The first 12 months that follow a peace deal with FARC rebels will be crucial for peace in Colombia, the United Nations’ representative in the country said Monday, adding that mishandling post-conflict challenges could increase levels of violence.
The UN’s Resident Coordinator, Fabrizio Hochschild, said so at a forum on the peace talks held in the capital Bogota, according to RCN Radio.
According to Hochschild, “in these first 12 months public confidence in peace could be lost and new forms of violence can emerge” if bureaucracy or corruption impede an efficient implementation of agreements made between the FARC and the administration of President Juan Manuel Santos.
“Because of this, it is important to proceed with the implementation efficiently, without bureaucratic delays [and] without reopening major debates over what has been agreed” between the warring parties.
Hochschild’s comments followed remarks by former President Alvaro Uribe, a staunch critic of the talks, who asked the United States to demand changes in made agreements, also claiming that by not doing that Colombia risks a wave of post-conflict violence.
The United Nations’ representative called on all politicians to create a political alliance that will allow a swift implementation of agreements.
Uribe, whose father was allegedly killed by the FARC, has been the only politician to refuse involvement in the peace talks, partly because of a political feud with Santos.
Hochschild, taking into account that Colombia’s next president might be less committed to agreements made with the country’s longest-living guerrilla organization than Santos, urged future heads of state not to meddle with made agreements.
“Peace building is a long-term process.
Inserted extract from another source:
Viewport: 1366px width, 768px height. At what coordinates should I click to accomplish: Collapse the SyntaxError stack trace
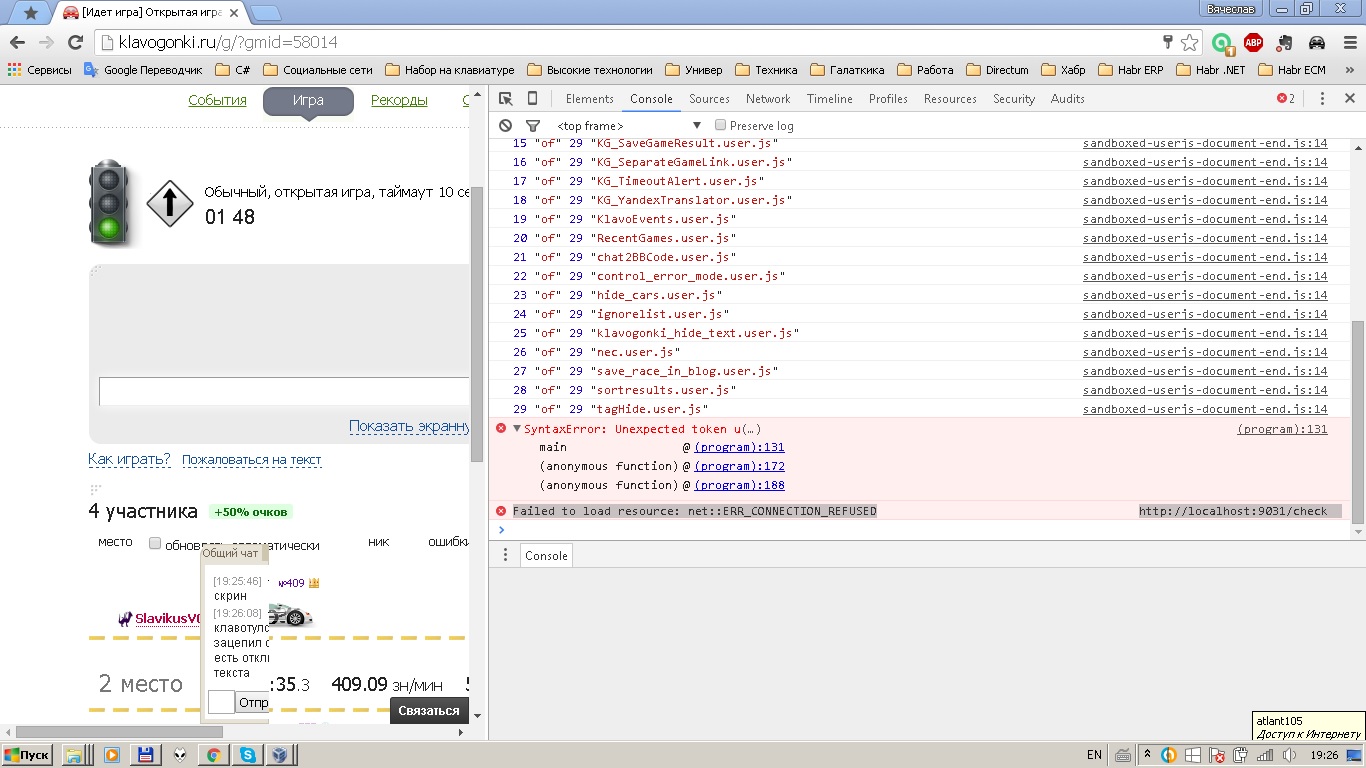[517, 429]
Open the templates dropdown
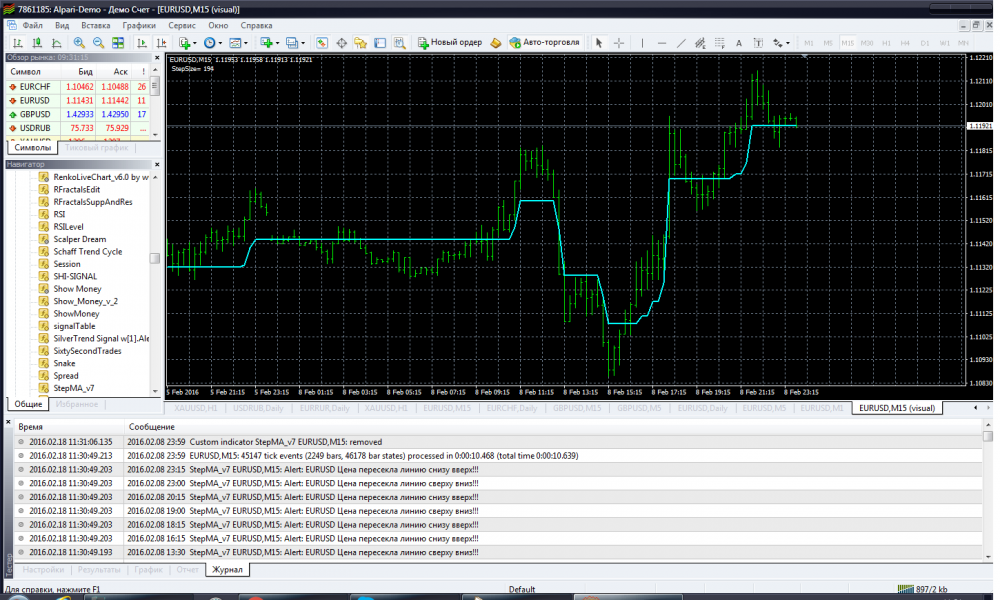Image resolution: width=1000 pixels, height=600 pixels. (x=246, y=43)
This always will go beyond the mandate of one single administration, the administration the signs peace,” said the UN chief, warning that the “interest of a new government to implement the agreements signed by its predecessor may decrease as new priorities emerge on the agenda.”
In order to guarantee continuity, Hochschild proposed the creation of a road map that would transcend the administration of Juan Manuel Santos, whose second and final term ends in August 2018.
Santos and the FARC have been negotiating peace since November 2012 and are widely expected to come to a final agreement in the first semester of this year.
This deal would end the longest-running armed conflict in the hemisphere and kick off a post-conflict peace building process that could take years and includes the FARC’s reintegration and participation in politics.
A deal would also mean a mass deployment of state officials who will have to assume control over areas that for decades have been under guerrilla control.